Personal information
- Full name: Matthew Robert Hickey
- Born: 23 September 1991 (age 34) Wandsworth, London, England
- Batting: Left-handed
- Bowling: Left-arm medium

Domestic team information
- 2011: Cambridge MCCU
- 2011–2013: Cambridge University

Career statistics
| Competition | First-class |
| Matches | 4 |
| Runs scored | 125 |
| Batting average | 20.83 |
| 100s/50s | –/1 |
| Top score | 53 |
| Balls bowled | 342 |
| Wickets | 4 |
| Bowling average | 55.75 |
| 5 wickets in innings | – |
| 10 wickets in match | – |
| Best bowling | 2/63 |
| Catches/stumpings | –/– |
- Source: Cricinfo, 26 August 2020

= Matt Hickey =

English cricketer

Matthew Robert Hickey (born 23 September 1991) is an English former first-class cricketer.
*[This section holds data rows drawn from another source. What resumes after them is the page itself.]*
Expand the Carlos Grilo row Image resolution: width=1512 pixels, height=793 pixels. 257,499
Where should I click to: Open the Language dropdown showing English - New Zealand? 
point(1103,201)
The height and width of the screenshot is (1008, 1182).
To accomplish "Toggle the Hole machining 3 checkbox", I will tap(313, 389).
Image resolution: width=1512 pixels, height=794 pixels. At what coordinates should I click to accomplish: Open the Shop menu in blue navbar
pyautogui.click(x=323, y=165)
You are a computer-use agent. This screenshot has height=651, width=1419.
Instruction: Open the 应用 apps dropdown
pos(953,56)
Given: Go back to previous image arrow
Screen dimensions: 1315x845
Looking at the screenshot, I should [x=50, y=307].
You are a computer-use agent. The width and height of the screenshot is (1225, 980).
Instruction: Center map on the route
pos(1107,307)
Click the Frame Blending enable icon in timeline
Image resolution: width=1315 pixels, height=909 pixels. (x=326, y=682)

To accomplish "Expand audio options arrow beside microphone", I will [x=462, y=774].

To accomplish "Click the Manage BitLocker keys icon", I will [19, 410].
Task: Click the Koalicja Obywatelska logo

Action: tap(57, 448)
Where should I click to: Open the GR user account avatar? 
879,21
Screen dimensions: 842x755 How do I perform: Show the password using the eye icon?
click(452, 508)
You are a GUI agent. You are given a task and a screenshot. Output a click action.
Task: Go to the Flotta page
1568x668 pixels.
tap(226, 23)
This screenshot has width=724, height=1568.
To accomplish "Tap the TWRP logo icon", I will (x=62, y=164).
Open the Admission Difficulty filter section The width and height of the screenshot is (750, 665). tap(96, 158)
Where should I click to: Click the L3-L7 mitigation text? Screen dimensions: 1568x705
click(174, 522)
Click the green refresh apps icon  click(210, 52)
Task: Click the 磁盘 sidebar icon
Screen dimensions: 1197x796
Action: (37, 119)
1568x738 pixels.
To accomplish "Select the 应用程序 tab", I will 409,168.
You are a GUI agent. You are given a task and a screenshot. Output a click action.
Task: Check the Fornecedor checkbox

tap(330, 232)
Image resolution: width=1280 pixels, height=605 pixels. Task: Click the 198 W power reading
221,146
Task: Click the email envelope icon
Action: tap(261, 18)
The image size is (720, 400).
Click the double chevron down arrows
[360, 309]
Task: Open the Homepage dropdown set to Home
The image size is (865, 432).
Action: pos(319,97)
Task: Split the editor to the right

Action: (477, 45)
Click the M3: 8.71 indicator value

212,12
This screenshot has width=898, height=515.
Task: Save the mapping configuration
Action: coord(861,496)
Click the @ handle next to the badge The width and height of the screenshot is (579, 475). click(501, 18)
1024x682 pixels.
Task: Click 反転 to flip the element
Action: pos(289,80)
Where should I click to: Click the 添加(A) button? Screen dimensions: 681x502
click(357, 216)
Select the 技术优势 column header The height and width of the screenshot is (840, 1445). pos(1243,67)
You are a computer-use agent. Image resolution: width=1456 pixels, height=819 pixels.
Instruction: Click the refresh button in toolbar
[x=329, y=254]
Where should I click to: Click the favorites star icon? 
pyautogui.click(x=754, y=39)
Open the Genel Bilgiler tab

Hickey was born at Wandsworth in September 1991 and was educated at Torquay Boys' Grammar School, before going up to Trinity Hall, Cambridge. While studying at Cambridge, he played first-class cricket for Cambridge University from 2011 to 2013, making three appearances against Oxford University in The University Match, scoring 103 runs with a high score of 53 and taking 3 wickets with his left-arm medium pace. In addition to playing for Cambridge University, he also made a single first-class appearances for Cambridge MCCU in 2011 against Middlesex at Fenner's.